Extracted data entries
※ ※ ※

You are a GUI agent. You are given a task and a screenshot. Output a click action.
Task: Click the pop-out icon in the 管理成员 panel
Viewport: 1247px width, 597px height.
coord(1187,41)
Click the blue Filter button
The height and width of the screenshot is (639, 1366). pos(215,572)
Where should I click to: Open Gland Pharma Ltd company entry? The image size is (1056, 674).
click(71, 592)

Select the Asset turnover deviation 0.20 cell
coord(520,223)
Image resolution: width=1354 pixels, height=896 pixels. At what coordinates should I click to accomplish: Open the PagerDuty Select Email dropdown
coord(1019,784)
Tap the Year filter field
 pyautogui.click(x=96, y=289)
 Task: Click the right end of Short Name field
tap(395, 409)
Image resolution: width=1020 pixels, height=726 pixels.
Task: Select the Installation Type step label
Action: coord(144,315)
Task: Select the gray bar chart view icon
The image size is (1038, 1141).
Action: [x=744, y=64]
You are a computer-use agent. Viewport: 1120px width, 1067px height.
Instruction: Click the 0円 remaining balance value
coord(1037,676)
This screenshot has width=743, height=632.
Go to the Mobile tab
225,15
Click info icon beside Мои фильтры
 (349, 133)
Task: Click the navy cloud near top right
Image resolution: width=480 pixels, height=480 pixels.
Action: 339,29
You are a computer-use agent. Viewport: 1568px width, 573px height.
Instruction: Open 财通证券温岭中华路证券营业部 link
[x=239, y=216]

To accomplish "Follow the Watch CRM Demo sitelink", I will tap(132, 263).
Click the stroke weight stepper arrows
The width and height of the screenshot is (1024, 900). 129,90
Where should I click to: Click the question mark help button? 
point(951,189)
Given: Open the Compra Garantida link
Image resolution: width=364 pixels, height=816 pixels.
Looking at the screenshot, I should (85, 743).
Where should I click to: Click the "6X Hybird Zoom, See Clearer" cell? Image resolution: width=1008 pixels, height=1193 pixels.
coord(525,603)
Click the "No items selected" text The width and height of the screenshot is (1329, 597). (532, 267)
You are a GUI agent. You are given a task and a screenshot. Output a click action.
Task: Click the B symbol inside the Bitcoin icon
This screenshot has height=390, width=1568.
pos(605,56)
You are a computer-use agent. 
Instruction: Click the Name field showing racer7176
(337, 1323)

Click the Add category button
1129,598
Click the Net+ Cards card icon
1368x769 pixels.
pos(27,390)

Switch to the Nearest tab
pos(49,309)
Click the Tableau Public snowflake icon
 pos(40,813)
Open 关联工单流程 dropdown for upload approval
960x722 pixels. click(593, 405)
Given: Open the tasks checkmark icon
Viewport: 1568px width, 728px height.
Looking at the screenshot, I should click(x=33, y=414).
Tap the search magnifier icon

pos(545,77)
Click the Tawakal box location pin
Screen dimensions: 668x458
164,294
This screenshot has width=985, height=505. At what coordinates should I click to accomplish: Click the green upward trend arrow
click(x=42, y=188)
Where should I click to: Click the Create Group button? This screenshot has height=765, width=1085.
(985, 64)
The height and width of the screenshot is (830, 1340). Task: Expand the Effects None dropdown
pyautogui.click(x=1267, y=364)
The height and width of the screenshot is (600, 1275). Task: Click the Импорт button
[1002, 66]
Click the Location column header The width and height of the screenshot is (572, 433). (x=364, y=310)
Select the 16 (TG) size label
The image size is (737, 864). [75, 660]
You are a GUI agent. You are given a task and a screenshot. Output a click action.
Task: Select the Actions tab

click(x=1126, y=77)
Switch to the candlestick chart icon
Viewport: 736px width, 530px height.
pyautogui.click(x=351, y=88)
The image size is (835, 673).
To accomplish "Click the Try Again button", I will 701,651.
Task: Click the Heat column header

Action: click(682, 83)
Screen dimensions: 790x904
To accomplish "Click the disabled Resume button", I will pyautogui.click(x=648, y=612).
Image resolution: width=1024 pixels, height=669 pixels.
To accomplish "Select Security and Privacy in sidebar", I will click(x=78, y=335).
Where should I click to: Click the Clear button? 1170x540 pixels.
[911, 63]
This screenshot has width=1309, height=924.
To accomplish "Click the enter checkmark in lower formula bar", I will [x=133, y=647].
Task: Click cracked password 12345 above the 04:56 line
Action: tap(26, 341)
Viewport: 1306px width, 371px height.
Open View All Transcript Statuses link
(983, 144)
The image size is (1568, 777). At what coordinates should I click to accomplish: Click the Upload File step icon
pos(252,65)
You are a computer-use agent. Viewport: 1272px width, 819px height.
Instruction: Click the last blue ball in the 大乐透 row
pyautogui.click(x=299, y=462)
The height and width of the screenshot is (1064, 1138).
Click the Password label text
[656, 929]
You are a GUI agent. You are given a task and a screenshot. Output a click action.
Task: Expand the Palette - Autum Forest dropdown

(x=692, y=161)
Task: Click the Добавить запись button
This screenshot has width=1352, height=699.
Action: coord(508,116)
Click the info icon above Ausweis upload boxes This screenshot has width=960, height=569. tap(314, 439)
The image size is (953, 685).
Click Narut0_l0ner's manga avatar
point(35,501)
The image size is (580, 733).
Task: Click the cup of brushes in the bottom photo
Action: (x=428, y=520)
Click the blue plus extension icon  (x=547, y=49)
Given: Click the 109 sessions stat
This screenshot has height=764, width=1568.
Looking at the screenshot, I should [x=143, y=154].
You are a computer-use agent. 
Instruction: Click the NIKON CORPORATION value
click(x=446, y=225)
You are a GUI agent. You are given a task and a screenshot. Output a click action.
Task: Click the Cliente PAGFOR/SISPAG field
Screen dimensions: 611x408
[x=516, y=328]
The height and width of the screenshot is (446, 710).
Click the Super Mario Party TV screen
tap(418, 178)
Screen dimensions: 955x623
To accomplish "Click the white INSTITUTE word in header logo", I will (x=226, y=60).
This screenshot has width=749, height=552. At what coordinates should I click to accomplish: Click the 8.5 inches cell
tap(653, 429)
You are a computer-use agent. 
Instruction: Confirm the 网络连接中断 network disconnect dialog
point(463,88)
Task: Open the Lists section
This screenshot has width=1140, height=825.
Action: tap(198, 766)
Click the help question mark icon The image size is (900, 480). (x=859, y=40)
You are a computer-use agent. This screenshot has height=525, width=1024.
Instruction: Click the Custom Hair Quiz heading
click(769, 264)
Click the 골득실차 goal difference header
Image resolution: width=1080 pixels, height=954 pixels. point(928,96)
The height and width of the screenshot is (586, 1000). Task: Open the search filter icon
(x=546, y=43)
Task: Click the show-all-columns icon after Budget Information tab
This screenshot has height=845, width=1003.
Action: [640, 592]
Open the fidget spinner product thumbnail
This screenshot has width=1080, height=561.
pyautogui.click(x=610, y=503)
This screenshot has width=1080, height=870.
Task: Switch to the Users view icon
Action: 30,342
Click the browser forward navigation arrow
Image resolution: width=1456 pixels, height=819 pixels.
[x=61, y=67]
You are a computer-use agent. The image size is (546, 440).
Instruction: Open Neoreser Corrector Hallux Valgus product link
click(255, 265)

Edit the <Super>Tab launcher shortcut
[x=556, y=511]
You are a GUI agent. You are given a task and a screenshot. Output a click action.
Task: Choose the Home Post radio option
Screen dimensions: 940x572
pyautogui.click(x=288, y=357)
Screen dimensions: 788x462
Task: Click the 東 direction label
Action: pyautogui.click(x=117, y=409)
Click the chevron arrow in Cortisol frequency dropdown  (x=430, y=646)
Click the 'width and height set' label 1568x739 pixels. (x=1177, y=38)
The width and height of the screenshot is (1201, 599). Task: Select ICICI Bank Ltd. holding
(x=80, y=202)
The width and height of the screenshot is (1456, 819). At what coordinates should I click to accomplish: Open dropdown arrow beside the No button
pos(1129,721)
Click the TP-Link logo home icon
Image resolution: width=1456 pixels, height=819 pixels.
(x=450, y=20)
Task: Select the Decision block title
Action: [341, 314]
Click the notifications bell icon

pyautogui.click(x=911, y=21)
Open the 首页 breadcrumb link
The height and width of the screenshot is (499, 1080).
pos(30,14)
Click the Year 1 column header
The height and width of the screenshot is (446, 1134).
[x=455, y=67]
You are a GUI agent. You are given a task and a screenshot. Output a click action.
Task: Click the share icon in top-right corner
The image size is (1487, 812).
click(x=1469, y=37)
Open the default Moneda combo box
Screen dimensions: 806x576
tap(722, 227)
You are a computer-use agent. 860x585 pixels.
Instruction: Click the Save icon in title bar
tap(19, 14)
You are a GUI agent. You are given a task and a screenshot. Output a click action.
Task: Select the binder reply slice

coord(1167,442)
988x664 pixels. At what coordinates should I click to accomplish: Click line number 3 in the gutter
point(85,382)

※ ※ ※

■ What is needed: Given the data above, transcribe exactly the lines from the one containing "The height and width of the screenshot is (586, 1000)." down to the one containing "Task: Click the show-all-columns", and no others.

■ Written answer:
The height and width of the screenshot is (586, 1000). Task: Open the search filter icon
(x=546, y=43)
Task: Click the show-all-columns icon after Budget Information tab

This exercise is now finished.